Drupal 6 is going to rock. It's going to rock so much that it will be really hard to make Drupal 7 rock even more, and that's going to take the combined effort of over 1000 Drupal developers.
I love a challenge...
Free Oracle db
Hi Larry,
These are really great steps for (we hope) Drupal 7.
Regarding Oracle/PDO support, yes there's some problems with Oracle special handling of LOB columns. But the good news is that there's a free version of Oracle to try these changes.
It's called Oracle 10g Express edition, you can get it there: http://www.oracle.com/technology/products/database/xe/index.html . It came with some limitations but it should be enough to debug, also if you want Every Oracle version can be tried for free during 30 days but they're far more heavy ;)
I'm looking forward to see these change coming.
Good luck.
Autoloading
I wonder wether the PHP5 OO autoloading mechanism is something like your sugested function registry. Besides the fact that PHP5OO an Drupal ... don't like each other too much: Would you say, a function registry does "the same" job as the autoload mechanism, and do you have any idea which of both my be faster?
It's related
First off, it is untrue that "PHP 5 OO and Drupal don't like each other too much". Until Drupal 7, PHP 5 OO has not even been a consideration, and for a variety of reasons both technical and cultural we have shied away from PHP 4's OO implementation. Drupal 7 will open up the far more powerful PHP 5 OO implementation, which I believe should be leveraged in places where appropriate.
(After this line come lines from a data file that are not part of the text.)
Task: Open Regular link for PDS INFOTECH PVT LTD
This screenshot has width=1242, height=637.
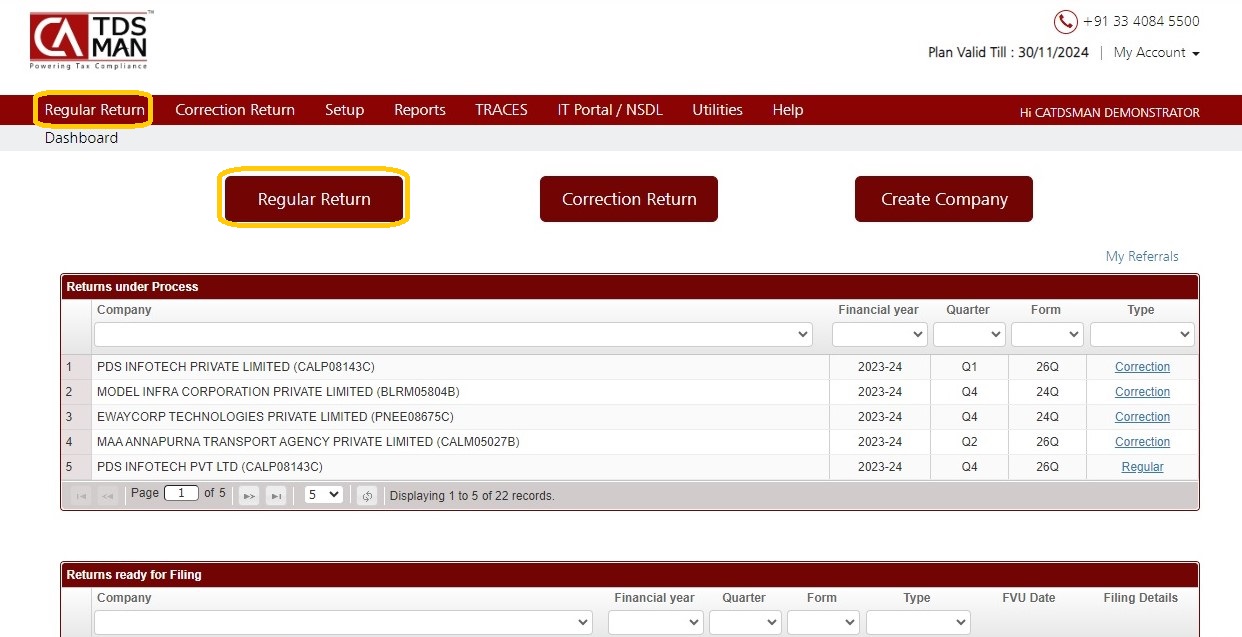Action: pos(1142,467)
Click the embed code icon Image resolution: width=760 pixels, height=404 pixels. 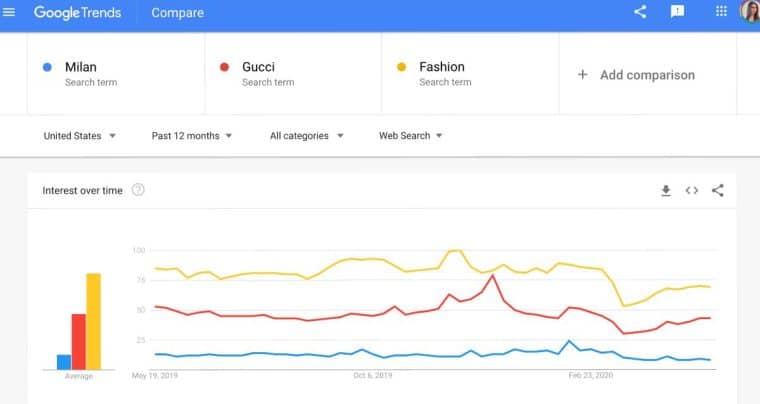coord(691,190)
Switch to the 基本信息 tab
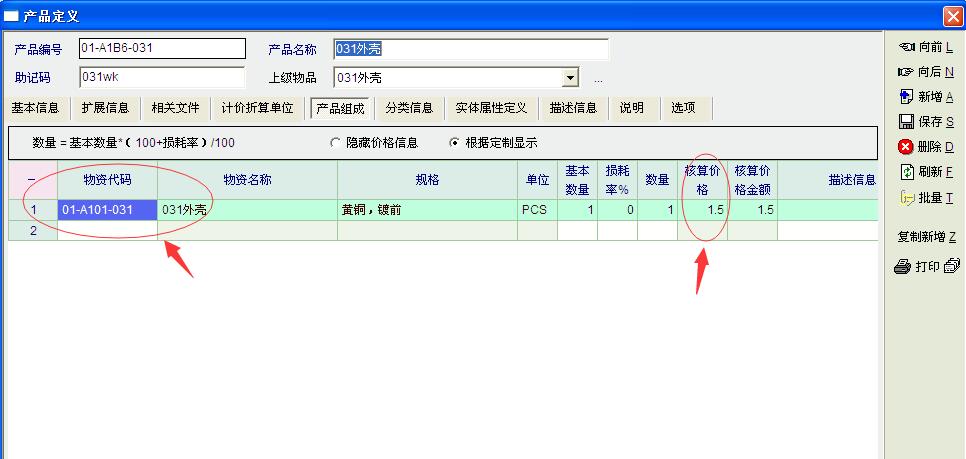Image resolution: width=966 pixels, height=459 pixels. click(35, 108)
Also, the registry, as I have implemented it, handles class autoloading, too. Most __autoload() implementations assume a Java-style mapping of class -> file. That is, class
Foo_Bar_Baz
will live inincludes/Foo/Bar/Baz.class.php.
That's actually rather limiting, especially as one-class-per-file is sometimes too slow because classes don't need to be split out that far. Instead, we include classes in the introspection phase and register an spl_autoload callback. That callback, which gets called by the PHP engine automatically when a class is being autoloaded, will then use the registry to include the class wherever it lives; we're then not bound to the class -> file mapping.The language will auto-load classes for us as needed. For functions, we will need to do so ourselves. Fortunately most of Drupal is called indirectly, so we can insert our own "manual autoload" into the indirection routines. So it's sort of the same job. That doesn't mean it's a direct replacement, however. Switching something to classes just to get autoload functionality is bad design, as objects are not always a good "fit" for a given problem.
Data API problems
Hi, I'm interested in the issue with data API being slow and inconsisten, can you refer me to some pages that discuss/outline this?
Thanks,
JR
All over
I don't think there's any one page that lists all the problems with the current implementation, since they're so widespread. There's a dozen issues in the queue, pages on groups.drupal.org, etc. that go into detail about parts of it. My recent Data API Musings are one, but by no means the only. Basically it's just understood by anyone who's tried to do anything particularly fancy or complex with the current node structure that it's very limiting and fragile.